- Enterprises are not cutting cybersecurity budgets heading into 2023, and if they are, CrowdStrike co-founder and CEO George Kurtz isn’t hearing about it.
- “We haven’t seen any customers come back and say, ‘hey, our budgets are cut next year.’ We just haven’t seen it,” Kurtz said Tuesday during CrowdStrike’s third quarter fiscal year 2023 earnings call.
- Transactional deals with smaller organizations are being delayed, with average time to close those deals growing by 11% during the quarter that ended Oct. 31, according to Kurtz. “As Q3 progressed and fears of a recession grew, this dynamic became more pronounced,” he said.

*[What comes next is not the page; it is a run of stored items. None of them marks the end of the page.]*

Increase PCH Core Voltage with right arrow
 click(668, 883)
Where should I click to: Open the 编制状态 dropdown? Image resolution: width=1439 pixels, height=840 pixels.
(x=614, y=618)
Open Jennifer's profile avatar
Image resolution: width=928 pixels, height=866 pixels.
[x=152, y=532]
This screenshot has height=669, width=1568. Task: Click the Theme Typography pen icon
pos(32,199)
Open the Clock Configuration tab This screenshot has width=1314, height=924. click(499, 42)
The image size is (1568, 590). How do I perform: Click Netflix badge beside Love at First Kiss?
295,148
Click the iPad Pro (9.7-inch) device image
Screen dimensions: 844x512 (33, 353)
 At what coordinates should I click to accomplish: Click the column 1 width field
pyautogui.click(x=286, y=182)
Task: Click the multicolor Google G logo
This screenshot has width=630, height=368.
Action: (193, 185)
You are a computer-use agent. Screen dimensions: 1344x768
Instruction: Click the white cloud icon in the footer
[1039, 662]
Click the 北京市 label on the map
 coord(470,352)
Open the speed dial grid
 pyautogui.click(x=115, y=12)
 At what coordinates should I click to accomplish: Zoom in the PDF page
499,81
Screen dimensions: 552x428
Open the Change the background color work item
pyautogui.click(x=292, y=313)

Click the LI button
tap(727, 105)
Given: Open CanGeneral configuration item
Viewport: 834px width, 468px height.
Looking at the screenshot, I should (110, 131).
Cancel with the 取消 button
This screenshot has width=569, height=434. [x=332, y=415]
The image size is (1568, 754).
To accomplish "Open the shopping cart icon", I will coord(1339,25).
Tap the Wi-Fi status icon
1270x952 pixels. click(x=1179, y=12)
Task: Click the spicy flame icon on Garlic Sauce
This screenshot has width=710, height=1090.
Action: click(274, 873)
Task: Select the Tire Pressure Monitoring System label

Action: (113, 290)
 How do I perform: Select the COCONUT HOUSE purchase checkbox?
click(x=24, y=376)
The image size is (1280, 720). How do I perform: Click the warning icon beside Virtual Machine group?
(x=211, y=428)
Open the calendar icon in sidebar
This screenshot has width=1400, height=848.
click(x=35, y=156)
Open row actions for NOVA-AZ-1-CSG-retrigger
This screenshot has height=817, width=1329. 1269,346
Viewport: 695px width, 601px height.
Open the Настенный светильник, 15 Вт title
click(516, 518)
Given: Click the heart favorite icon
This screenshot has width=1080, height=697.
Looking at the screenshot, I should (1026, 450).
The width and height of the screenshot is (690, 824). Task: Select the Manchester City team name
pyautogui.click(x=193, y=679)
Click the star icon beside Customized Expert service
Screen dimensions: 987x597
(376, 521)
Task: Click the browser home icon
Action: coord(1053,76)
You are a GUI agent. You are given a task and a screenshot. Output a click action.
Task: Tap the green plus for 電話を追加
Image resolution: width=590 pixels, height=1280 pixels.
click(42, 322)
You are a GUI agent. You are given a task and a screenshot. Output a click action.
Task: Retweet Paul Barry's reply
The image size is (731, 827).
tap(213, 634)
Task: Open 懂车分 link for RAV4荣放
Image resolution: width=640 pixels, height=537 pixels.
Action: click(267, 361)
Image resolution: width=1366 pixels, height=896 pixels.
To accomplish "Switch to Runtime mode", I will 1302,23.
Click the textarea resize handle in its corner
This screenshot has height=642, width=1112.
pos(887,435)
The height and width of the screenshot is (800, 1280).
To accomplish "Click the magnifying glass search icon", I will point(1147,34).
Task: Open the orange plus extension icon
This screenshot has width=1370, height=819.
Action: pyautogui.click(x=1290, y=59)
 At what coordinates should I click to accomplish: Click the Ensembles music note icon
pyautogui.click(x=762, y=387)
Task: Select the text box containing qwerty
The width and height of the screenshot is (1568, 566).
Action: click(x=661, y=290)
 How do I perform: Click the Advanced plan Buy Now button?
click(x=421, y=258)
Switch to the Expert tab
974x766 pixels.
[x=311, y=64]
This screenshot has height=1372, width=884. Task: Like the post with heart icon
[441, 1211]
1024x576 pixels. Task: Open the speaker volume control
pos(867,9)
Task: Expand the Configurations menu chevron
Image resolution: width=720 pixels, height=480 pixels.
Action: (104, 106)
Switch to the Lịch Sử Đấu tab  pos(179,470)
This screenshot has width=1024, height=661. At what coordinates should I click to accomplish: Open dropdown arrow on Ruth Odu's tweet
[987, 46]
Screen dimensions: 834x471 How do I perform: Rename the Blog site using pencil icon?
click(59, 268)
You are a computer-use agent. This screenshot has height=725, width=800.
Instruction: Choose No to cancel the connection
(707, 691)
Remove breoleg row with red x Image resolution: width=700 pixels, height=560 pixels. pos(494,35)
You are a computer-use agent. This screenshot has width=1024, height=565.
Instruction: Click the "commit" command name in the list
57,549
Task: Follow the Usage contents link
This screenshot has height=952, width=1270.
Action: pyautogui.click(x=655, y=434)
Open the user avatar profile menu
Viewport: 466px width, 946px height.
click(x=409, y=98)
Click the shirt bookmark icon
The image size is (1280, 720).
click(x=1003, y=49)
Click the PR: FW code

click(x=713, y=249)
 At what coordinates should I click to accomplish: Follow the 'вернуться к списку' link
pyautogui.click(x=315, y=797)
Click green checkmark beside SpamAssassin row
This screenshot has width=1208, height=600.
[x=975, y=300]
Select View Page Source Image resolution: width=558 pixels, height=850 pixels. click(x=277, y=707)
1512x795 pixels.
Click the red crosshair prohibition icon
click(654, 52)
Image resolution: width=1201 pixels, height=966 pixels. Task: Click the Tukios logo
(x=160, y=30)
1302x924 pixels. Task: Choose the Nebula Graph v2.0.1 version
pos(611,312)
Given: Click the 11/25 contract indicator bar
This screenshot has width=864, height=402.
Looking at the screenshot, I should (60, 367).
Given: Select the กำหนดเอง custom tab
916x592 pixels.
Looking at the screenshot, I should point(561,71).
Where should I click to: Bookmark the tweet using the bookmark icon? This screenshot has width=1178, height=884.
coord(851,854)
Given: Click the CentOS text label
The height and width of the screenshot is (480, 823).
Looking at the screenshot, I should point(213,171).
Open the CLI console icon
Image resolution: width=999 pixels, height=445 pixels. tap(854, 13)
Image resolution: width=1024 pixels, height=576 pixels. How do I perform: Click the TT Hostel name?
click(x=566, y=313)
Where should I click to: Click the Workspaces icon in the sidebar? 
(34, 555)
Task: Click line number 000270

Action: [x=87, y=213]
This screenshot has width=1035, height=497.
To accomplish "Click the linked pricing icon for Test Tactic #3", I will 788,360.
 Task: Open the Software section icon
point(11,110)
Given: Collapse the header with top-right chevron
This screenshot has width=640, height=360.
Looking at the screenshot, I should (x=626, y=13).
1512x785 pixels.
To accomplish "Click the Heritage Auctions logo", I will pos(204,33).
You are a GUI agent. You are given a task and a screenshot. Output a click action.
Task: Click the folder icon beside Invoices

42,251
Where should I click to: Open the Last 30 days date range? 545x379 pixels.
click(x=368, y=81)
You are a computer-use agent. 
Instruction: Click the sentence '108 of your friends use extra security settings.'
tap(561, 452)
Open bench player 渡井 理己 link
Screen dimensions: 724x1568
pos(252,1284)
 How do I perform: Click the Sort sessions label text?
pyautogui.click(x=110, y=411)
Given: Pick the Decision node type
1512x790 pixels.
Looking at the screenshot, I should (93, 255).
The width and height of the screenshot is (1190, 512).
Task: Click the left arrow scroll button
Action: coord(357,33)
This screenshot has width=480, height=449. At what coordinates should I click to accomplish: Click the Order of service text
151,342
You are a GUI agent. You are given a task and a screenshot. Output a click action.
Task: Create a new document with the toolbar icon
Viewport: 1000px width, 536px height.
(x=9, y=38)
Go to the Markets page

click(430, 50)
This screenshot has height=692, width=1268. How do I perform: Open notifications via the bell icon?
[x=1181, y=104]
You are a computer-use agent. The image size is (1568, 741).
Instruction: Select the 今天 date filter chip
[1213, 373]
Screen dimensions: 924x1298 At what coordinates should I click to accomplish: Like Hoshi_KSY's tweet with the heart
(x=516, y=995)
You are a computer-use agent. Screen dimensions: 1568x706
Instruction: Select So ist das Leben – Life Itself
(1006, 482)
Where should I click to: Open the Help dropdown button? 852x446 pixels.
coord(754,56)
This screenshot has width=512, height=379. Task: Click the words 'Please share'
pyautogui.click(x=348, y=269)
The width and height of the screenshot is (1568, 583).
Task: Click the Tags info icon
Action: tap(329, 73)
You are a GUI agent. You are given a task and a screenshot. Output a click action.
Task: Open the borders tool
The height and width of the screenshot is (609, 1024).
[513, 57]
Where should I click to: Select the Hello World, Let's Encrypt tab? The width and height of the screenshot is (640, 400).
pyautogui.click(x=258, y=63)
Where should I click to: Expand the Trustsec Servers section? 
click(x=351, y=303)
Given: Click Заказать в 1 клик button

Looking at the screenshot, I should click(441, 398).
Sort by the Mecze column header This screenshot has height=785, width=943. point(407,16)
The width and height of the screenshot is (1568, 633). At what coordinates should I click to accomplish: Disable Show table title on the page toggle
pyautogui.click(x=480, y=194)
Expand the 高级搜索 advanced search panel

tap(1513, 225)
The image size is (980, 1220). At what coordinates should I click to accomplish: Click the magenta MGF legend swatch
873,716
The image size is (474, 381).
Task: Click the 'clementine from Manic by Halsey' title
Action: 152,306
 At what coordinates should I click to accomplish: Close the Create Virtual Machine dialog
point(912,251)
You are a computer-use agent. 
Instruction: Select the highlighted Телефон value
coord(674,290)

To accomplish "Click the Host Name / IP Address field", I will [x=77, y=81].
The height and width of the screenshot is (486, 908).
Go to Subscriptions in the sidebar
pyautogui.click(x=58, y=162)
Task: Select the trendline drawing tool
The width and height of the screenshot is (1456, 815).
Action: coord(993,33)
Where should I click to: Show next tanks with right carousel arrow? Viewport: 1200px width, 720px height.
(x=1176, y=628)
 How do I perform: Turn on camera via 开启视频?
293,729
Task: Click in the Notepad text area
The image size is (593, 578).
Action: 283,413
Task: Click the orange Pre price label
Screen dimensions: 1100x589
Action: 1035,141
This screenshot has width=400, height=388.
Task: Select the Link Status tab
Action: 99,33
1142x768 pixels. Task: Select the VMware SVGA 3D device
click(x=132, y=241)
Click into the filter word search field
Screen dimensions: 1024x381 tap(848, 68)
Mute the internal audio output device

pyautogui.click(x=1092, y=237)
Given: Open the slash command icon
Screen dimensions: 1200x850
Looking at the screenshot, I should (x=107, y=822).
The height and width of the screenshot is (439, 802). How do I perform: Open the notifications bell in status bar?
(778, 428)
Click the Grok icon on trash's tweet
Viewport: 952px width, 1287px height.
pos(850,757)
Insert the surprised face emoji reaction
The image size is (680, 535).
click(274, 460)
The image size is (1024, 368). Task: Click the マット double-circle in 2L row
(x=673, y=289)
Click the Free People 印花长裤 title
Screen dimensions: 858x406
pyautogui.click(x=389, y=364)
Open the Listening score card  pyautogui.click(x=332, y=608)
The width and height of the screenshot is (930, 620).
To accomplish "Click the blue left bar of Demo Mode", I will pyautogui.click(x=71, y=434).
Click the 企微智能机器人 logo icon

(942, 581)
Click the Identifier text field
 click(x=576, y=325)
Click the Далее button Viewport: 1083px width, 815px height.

Despite doldrums about the economic outlook surfacing in almost every company and industry, Kurtz said more stringent compliance requirements and growing cybercriminal activity will continue to drive additional spending on cybersecurity.
“While the cybersecurity market is not immune to macro pressures, it is a mission-critical technology. The adversaries don't stop,” he said.
Deals with smaller organizations are being delayed, but not lost. CrowdStrike executives said they expect small to medium-sized businesses (SMBs) to continue pushing deals into 2023.
A JumpCloud report published in November found SMBs split on whether their organizations will increase investments in cybersecurity, though IT spending is expected to remain strong.
Enterprises are looking to consolidate their spend with fewer vendors and seeking more multiphased deals to spread out financial commitments, according to Kurtz.
“They're going to spend the money; they'd rather spend it with fewer vendors,” and achieve better outcomes, he said.
CrowdStrike reported a net GAAP loss of $55 million, reflecting a 9% year-over-year increase in losses during the quarter. Revenue jumped 53% year over year to almost $581 million.
Subscription-based revenue accounted for 94% of CrowdStrike’s total revenue. The company ended the quarter with more than 21,000 subscription customers, representing a 44% year-over-year increase.